4.2. From Conceptualizations to Practice: Supporting Mathematics Learning

In this study, the parent participants often conceptualized language as detachable from mathematics. They also reported that their support often oriented toward procedural features (i.e., counting, calculating), and was less likely to foreground conceptual meaning-making. Though participants seemed to share an overarching conceptualization of mathematics as largely independent from the language of instruction, they reported a variety of approaches to supporting the mathematics learning of their children. Rather than mapping individual parental practices, this analysis attends to how shared conceptualizations of language may play a role in the forms of support that become available to parents.

The first form of support orients toward monitoring surface indicators of mathematical competence. In “70,” George wonders about his daughter’s acquisition of the necessary French vocabulary for counting to 100. George recognizes a potential language-related hurdle, where the language of communication becomes visible in how to express the value of 70. In English, seventy is read as seven groups of 10, or 7 × 10; whereas in French, soixante-dix is sixty-ten, or 60 + 10. In this moment, we suggest that George is less focused on mathematical meaning-making in French and more focused on supporting his child by monitoring their progress with learning French words for mathematics. Evidence suggests that students in FI can achieve favourable mathematical outcomes (Turnbull et al., 2003). Meanwhile, the findings of this study reveal that some parents continue to orient their support toward monitoring language-specific features. Combined with a conceptualization of language as detachable from mathematics rather than as a resource for conceptual understanding, parental support may become oriented toward checking linguistic milestones rather than engaging in shared mathematical thinking.

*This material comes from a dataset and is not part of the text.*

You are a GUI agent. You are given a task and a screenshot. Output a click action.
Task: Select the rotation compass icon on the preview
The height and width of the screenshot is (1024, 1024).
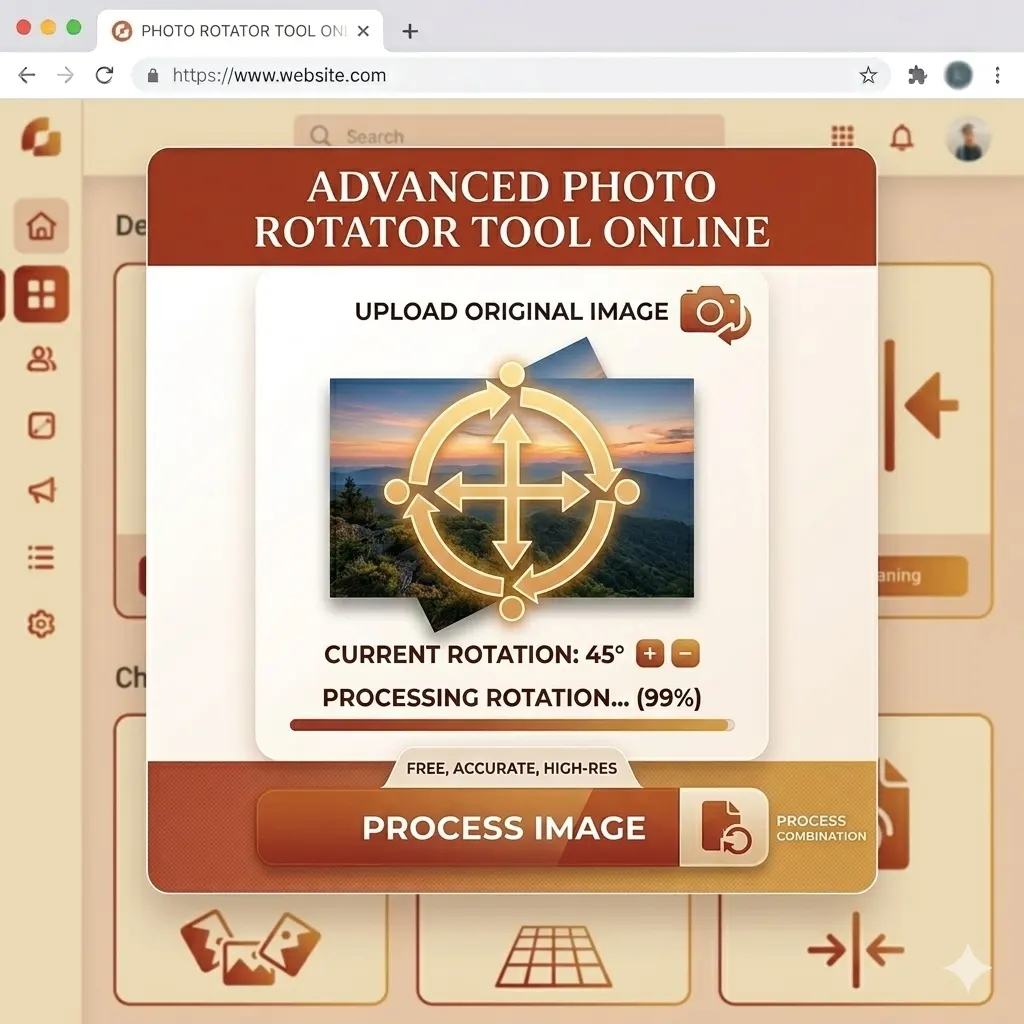coord(512,490)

Another form of parental support manifests as relearning. Roderick’s poem “Relearning” illustrates this form of support that involves navigating changing pedagogies while leaving the language of instruction largely unexamined. Like Sally, Roderick has noticed changes in how mathematics is taught, and he has asked his children to explain their teachers’ methods. We suggest that this form of support positions the parent as learner, the child as a mediator, and the teacher as mathematical authority. Language remains largely backgrounded, suggesting that for this participant, successful mathematics learning depends on pedagogical alignment rather than language mediation. This backgrounding of language seems to reflect a conceptualization of mathematics learning as pedagogical rather than linguistic work, where understanding the new method matters more than negotiating meaning through language.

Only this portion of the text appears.